The school, located in Kamloops, British Columbia, was one of many schools that took in children the Canadian government forcibly removed from indigenous tribes for mandatory assimilation. Many children in those schools were neglected or abused, and some died.
“To honour the 215 children whose lives were taken at the former Kamloops residential school and all Indigenous children who never made it home, the survivors, and their families, I have asked that the Peace Tower flag and flags on all federal buildings be flown at half-mast,” said Prime Minister Justin Trudeau in a statement Sunday.
To honour the 215 children whose lives were taken at the former Kamloops residential school and all Indigenous children who never made it home, the survivors, and their families, I have asked that the Peace Tower flag and flags on all federal buildings be flown at half-mast.
— Justin Trudeau (@JustinTrudeau) May 30, 2021
It’s not clear how many children died while attending Kamloops Indian Residential School, which the Catholic Church operated between 1890 and the late 1960s. Previously, the Truth and Reconciliation Commission, which was tasked with going through the history of the residential school system, confirmed the names of 48 students who died after 1914. Another three students were named as well, but the date of their death is not known.
But Chief Rosanne Casimir of the Tk’emlups te Secwépemc First Nation, who announced this week that remains were detected with the help of ground-penetrating radar, says that they’ve found the bodies of 215 children and there may still be more of them.
“We had a knowing in our community that we were able to verify. To our knowledge, these missing children are undocumented deaths,” said Casimir in a statement earlier this week. “Some were as young as three years old. We sought out a way to confirm that knowing out of deepest respect and love for those lost children and their families, understanding that Tk’emlúps te Secwépemc is the final resting place of these children.”
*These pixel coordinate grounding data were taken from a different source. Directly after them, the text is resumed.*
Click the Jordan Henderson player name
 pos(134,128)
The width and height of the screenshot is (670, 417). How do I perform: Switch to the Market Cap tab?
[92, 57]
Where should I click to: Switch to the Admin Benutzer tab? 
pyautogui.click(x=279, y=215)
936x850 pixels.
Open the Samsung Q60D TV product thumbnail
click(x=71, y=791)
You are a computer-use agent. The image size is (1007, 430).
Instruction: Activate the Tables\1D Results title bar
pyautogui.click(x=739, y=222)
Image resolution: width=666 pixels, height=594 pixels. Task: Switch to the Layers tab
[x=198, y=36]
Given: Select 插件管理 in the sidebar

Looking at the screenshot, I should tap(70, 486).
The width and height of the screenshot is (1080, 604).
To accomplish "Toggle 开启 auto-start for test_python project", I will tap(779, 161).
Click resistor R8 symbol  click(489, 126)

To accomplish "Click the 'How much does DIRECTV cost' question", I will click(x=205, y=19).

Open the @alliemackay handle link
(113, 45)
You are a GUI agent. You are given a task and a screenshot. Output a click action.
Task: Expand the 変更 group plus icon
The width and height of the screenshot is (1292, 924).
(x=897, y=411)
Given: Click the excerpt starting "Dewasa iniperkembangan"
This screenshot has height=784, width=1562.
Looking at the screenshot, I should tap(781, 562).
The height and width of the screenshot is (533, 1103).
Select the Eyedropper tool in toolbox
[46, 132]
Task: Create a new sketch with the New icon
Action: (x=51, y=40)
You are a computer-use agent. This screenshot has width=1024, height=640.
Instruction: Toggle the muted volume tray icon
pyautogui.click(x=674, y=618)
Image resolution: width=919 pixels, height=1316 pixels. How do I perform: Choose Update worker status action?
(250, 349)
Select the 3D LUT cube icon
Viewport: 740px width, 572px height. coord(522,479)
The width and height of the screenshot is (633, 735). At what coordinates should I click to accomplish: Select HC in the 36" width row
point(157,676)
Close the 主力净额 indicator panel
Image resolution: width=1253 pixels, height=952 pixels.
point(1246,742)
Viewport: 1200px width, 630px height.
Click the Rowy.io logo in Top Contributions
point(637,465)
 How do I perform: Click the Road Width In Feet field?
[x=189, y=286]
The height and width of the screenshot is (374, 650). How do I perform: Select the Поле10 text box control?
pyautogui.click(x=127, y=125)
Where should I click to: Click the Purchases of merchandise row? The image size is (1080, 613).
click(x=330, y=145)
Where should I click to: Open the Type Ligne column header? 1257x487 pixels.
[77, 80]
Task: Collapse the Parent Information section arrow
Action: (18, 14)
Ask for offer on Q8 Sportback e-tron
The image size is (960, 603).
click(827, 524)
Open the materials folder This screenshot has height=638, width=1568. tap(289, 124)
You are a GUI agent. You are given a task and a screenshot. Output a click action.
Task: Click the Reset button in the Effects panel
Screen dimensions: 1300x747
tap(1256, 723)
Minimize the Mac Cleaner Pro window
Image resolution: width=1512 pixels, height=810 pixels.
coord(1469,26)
Archbishop J. Michael Miller, of the Vancouver Archdiocese, called the discovery a reminder “of our ongoing need to bring to light every tragic situation that occurred in residential schools run by the Church,” The New York Times reported. “The passage of time does not erase the suffering,” he said.
According to the Truth and Reconciliation Commission report, indigenous children in the residential schools system died at far higher rates than comparable members of the Canadian population — between the ages of 5 and 14 — until the 1950s.
For example, the rate of confirmed deaths in residential schools was about twice as high in the early 1920s and nearly four times as high between 1926 and 1930. And between 1946 and 1950, when fewer than 1 in 1,000 children in the general population were dying, the confirmed death rate for residential school children was still more than three times higher.